In the proposed methodology, MRR and DWT-PCAv techniques are presented. The proposed MRR overcomes the limitation of the SRR. The SRR is a time-efficient approach but having the drawback of a miss-registration. The registered image of MRR is used as an input of the fusion step. PCAv fusion technique improves the quality of an image by fusing two brain images with the preservation of valuable information. The other advantage of PCAv fusion is that it is time-efficient. The proposed methodology is implemented on four sets of brain images in which one set contains normal brain images while the other three sets contain abnormal brain images. The proposed methodology is compared with existing fusion methods.

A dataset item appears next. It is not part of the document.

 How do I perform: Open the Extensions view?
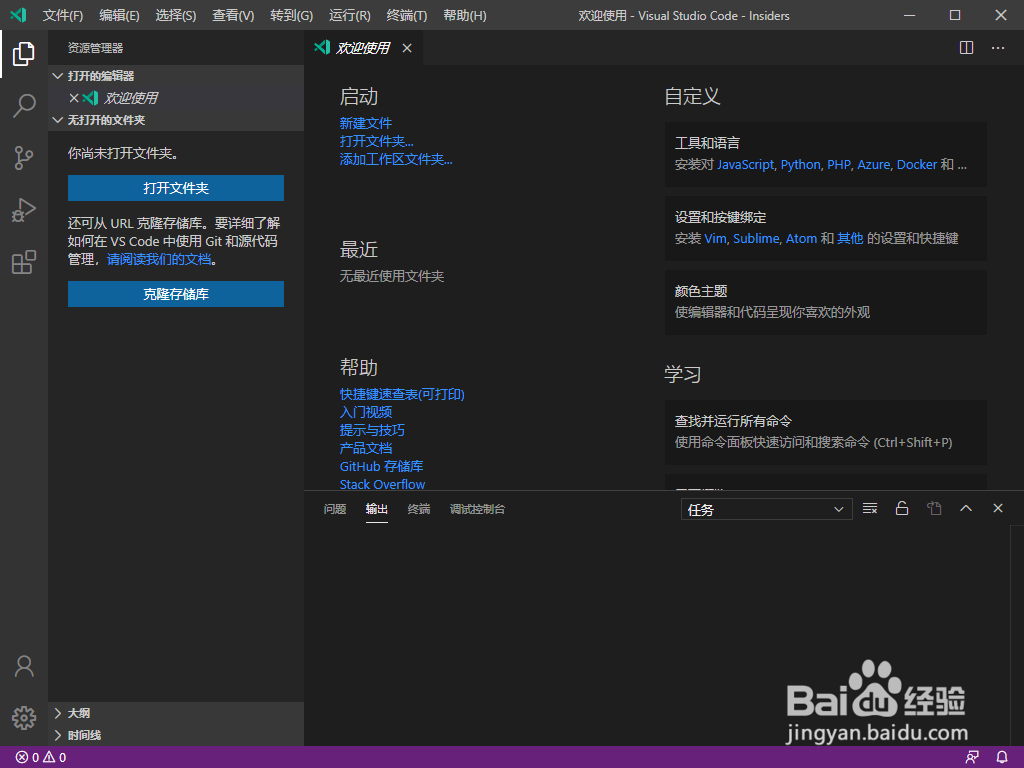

The image registration and fusion results are shown both visually and statistically. It is observed that the proposed methodology gives promising results as compared with other existing methods. The researchers can work further in this field on non-rigid registration and extend this work to other imaging modalities such as PET, SPECT, etc. Furthermore, researchers can diagnose many recent brain diseases to identify the patient’s condition at the early stages. This research work can be easily combined with machine learning models such as fast and compact 3-D Convolutaional Neural Networks [40] for obtaining better results. The state-of-the-art-work can be implemented in some current diseases such as COVID-19 and its impact on brain psychology.

Funding Statement: The authors received no specific funding for this study.

Conflicts of Interest: The authors declare that they have no conflicts of interest to report regarding the present study.